La reconnaissance de l’obligation de reclassement est essentielle à la protection de l’emploi, mais sans la détermination d’une sphère pertinente au reclassement, l’obligation peut s’avérer sans portée. Définir le périmètre de l’obligation, c’est donc mesurer l’étendue de la protection. Aussi, il est remarquable que le juge ait imposé, que le fait générateur résulte de l’inaptitude physique ou d’une mise en cause de l’emploi, un cadre identique à l’obligation de reclassement. L’emploi de reclassement doit être recherché au niveau de l’entreprise, s’il y a plusieurs établissements,1537 ou au niveau du groupe auquel appartient l’entreprise. La Chambre sociale de la Cour de cassation, par un arrêt du 25 juin 1992 relatif au licenciement pour motif économique, a précisé que « la réalité du motif économique d’un licenciement et la recherche des possibilités de reclassement du salarié doivent s’apprécier à l’intérieur du groupe auquel appartient l’employeur concerné, parmi les entreprises dont les activités ou l’organisation lui permettent d’effectuer la permutation de tout ou partie du personnel. »1538 Plus récemment, se prononçant sur le cadre du reclassement en cas d’accident du travail, la Cour de cassation a également exposé que « la recherche des possibilités de reclassement du salarié victime d’un accident du travail, déclaré inapte à reprendre l’emploi qu’il occupait précédemment au sens de l’article L. 122352 du Code du travail, alors applicable, doit s’apprécier à l’intérieur du groupe auquel appartient l’employeur concerné, parmi les entreprises dont les activités, l’organisation ou le lieu d’exploitation lui permettent d’effectuer la permutation de tout ou partie du personnel »,1539 la solution étant étendue aux maladies non professionnelles. C’est donc par une jurisprudence unitaire que la Cour de cassation détermine le périmètre de l’obligation de reclassement,1540 renforçant par là même l’émergence d’un droit au maintien du lien d’emploi.

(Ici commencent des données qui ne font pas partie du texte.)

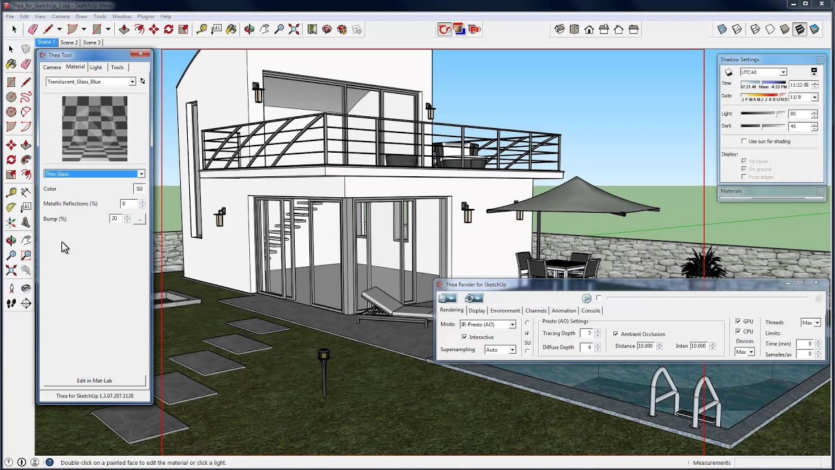
Task: Click the Zoom Extents tool
Action: (x=294, y=29)
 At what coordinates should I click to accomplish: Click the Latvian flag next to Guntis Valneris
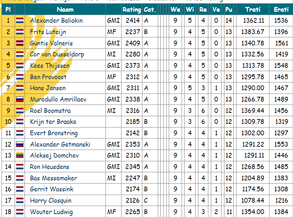[x=20, y=43]
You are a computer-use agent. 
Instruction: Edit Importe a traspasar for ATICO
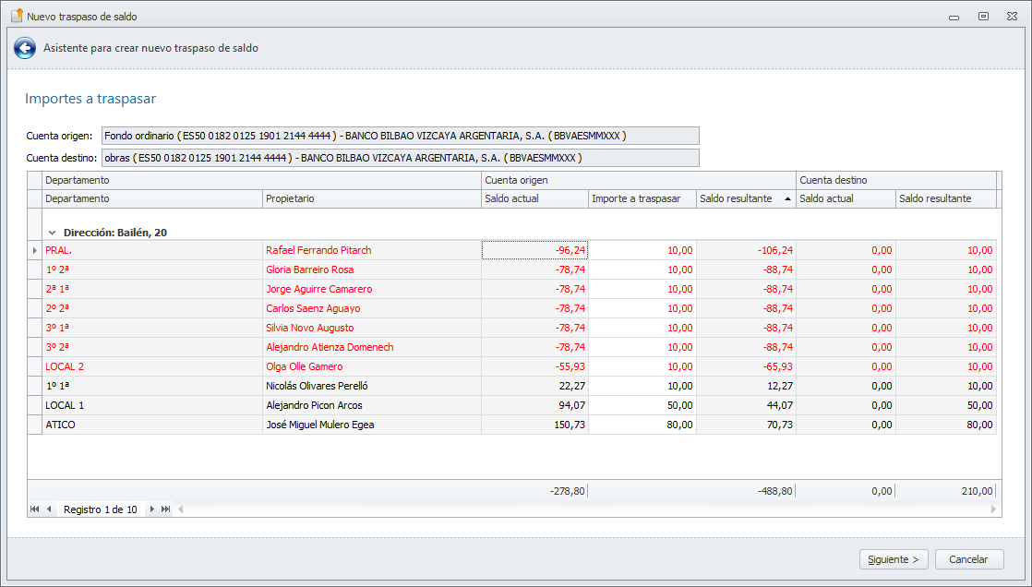[x=642, y=425]
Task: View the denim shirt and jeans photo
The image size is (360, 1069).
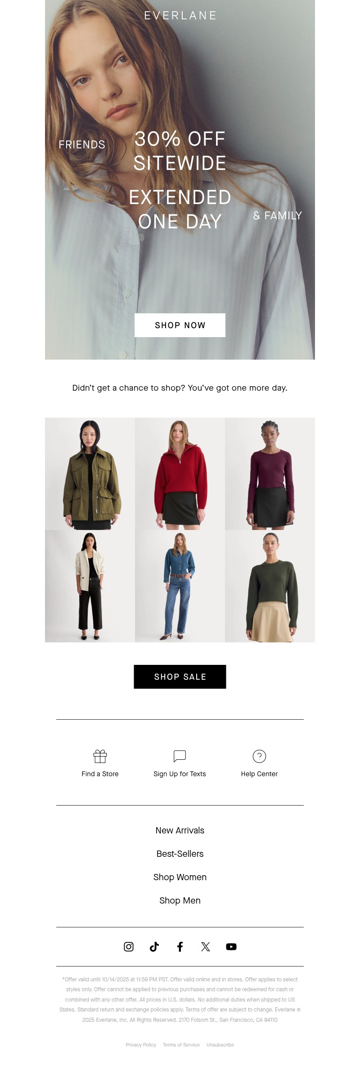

Ce renforcement est significatif parce qu’il vise un espace plus vaste que l’entité affectée par les suppressions d’emplois (entreprise pour l’établissement, le groupe pour l’entreprise). L’intégration du groupe au périmètre du reclassement mesure la vigueur du principe selon lequel le licenciement est l’ultime solution. Au fond, la recherche du groupe, par delà l’employeur, marque une fonction propre à tout ordre juridique qui est celui de définir un centre d’imputation.

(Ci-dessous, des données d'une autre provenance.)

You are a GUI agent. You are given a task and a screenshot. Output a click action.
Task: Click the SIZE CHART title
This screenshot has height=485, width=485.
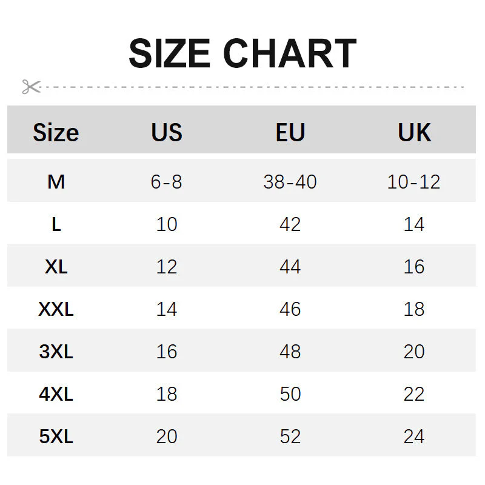coord(243,53)
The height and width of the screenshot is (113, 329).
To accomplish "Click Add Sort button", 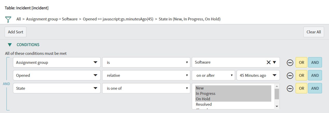I will [x=16, y=32].
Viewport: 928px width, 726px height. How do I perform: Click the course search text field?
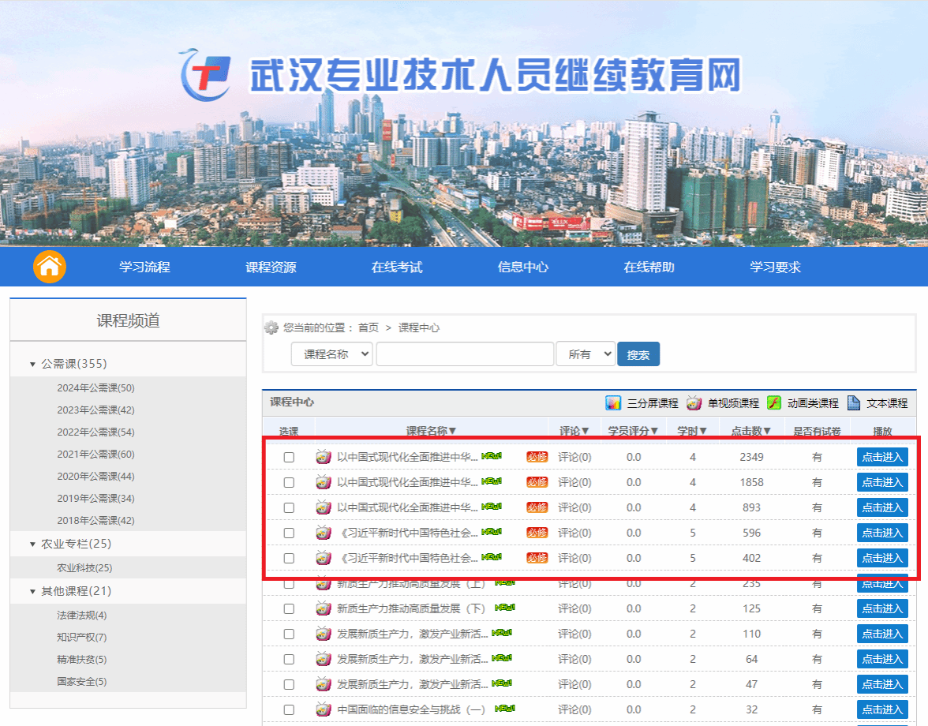(465, 354)
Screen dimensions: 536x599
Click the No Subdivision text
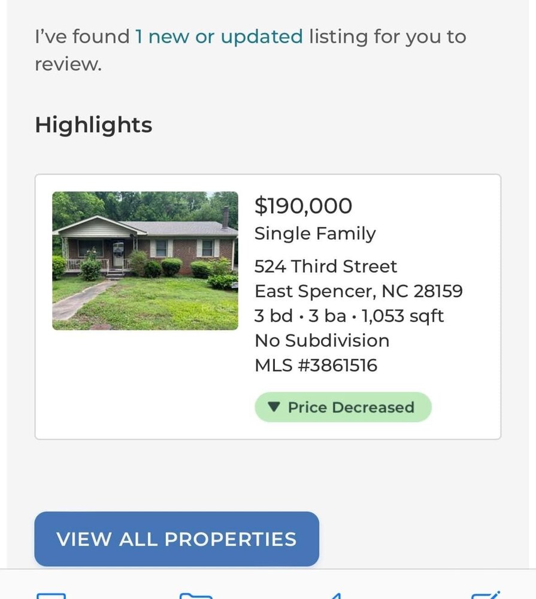(322, 341)
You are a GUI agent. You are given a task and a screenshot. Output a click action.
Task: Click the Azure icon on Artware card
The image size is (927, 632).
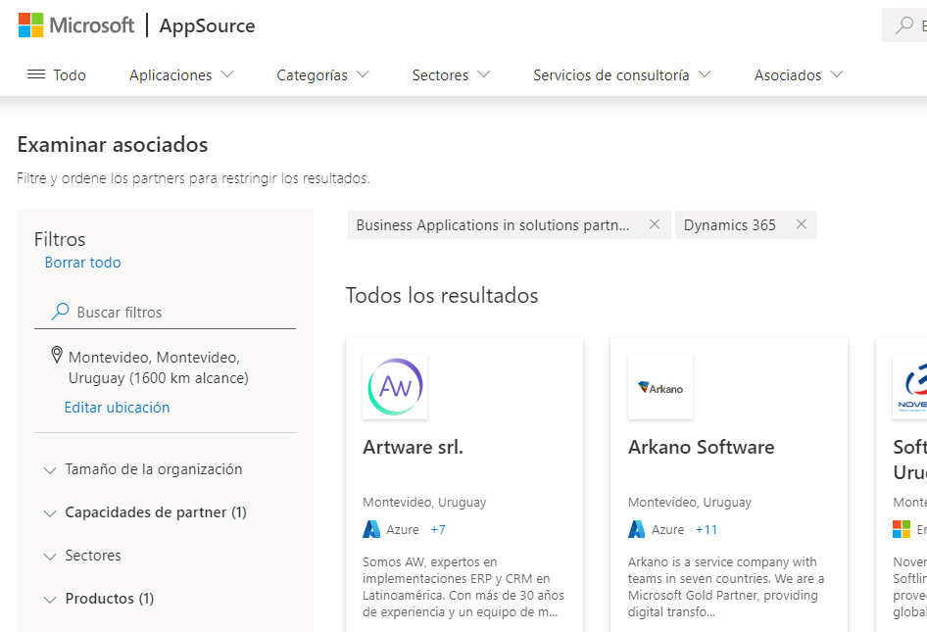click(371, 529)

Cass. Soc. 16 mars 1994, n°1501D. ; 18 mars 1997, n°1283D.
Cass. Soc. 25 juin 1992, Bull. V., n°420, Dr. Soc. 1992, 826. La solution n’est ici pas nouvelle. Mais par cette décision les Hauts magistrats ont affiné la notion de groupe. Pour les arrêts antérieurs, voir Cass. Soc. 20 fév.1991, Bull. V., n°86 et 15 mai 1991, Bull. V., n°238.
Cass. Soc. 24 nov. 1995, J.C.P. 1996, éd. E., II, 774, note ARSEGUEL et FADEUILHE.
Une lecture attentive des deux attendus fait ressortir que la mention du lieu d’exploitation ne figure pas dans l’arrêt du 25 février 1992 relatif au licenciement pour motif économique. Cette distorsion a été gommée par les magistrats. Voir notamment, Cass. Soc. 8 fév. 1995, C.S.B.P. n°70, 23 mai 1995, Dr. Soc. 1995, 679, note FAVENNECHERY, Cass. Soc. 2 avril 1996, C.S.B.P. 1996 sup. n°83.